Since the time when Communist China and Taiwan parted ways from one another at the end of the Chines Civil War in 1949; the waterway parting them has been a stressful geographical area.
The Taiwan Strait, 130 kilometres broad at its closest point, is an important foreign shipping channel and all that stands between now-democratic, self-governed Taiwan and its huge authoritarian companions.
Beijing has answered fiercely to this week’s stop to Taiwan by Nancy Pelosi, the US House Speaker, issuing constant bellicose threats and declaring a series of military drills in the waters adjacent to the island.
Historians identified three previous moments when restlessness within the Taiwan Strait changed into an acute crisis.
First Taiwan Strait Crisis
Mao Zedong’s communist forces at the end of the Chinese Civil War had finally thrown out Chiang Kai-shek’s Nationalists, who moved to Taiwan. The People’s Republic of China on the mainland and The Republic of China in Taiwan are the two opponents that stood on each side of the Strait.
In August 1954, the First Taiwan Strait Crisis broke out when the Nationalists laid down thousands of armed forces on two small islands: Taiwan-ruled Kinmen and Matsu.
Communist China answered with artillery bombardments of the islands and the successful acquirement of the Yijiangshan Islands. The crisis was in the end resolved but eventually bought China and the US to war.

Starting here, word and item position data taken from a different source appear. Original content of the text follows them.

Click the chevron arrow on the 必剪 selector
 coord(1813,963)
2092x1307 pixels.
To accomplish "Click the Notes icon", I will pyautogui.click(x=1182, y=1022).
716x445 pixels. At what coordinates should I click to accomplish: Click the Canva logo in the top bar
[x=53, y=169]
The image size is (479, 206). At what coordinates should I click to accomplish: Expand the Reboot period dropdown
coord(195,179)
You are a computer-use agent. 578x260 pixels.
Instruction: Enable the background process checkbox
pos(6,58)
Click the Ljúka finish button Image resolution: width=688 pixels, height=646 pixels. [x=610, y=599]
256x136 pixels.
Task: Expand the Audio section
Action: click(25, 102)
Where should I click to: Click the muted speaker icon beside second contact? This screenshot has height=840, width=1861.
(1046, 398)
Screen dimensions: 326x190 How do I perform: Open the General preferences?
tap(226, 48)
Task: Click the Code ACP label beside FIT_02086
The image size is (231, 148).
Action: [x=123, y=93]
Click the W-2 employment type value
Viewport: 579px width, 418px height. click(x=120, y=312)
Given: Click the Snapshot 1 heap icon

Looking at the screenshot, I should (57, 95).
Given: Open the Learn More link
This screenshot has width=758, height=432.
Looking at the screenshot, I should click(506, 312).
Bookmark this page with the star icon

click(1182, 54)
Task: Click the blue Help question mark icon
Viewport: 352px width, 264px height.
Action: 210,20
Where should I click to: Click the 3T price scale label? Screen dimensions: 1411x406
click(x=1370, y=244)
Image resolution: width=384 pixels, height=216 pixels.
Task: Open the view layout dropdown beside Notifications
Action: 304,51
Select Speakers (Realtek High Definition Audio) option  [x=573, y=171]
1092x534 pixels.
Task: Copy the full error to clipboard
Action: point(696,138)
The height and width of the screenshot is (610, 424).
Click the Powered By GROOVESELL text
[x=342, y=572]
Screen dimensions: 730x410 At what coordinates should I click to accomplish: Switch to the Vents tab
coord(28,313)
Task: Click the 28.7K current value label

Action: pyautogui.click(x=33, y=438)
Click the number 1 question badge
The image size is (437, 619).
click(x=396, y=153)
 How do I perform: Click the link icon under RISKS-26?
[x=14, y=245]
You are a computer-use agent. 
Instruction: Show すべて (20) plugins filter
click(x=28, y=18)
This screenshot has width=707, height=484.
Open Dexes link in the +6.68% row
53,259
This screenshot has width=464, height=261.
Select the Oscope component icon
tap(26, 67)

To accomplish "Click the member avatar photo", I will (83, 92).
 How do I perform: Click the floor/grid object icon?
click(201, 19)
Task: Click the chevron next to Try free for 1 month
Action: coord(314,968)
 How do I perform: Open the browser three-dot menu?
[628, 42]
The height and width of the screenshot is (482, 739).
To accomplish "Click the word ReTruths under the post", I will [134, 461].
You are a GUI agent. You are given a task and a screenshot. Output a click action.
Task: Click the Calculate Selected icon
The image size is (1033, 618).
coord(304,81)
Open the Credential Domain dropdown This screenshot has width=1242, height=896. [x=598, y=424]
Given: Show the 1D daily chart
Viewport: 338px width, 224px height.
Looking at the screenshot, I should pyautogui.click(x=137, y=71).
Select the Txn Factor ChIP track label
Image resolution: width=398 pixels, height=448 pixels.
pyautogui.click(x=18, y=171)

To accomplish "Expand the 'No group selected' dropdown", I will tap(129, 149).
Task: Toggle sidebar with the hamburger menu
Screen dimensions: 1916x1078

Second Taiwan Strait Crisis
The conflict broke out again in 1958 as Mao’s forces organized a powerful bombardment of Kinmen and Matsu to remove the Nationalists’ armed forces.
US President Dwight D. Eisenhower commanded his troops to guard their Taiwan partners as the loss of those islands may collapse the Nationalist’s and Beijing’s control of Taiwan.
Beijing after declared a cease-fire after failing to capture the two islands.
Third Taiwan Strait Crisis
Tensions started rising again in 1995 when China started test-firing missiles in the waters surrounding Taiwan to object a visit by Taiwanese President Lee Tang-hui to his Alma Mater University in the US.
Beijing disliked Lee because he supported Taiwan in announcing its independence. Meanwhile, missile tests were taking place as Taiwan held its first presidential elections. But the stunt backfired. The US send two aircraft carrier groups to pressurize China into withdrawing, and Lee won the elections.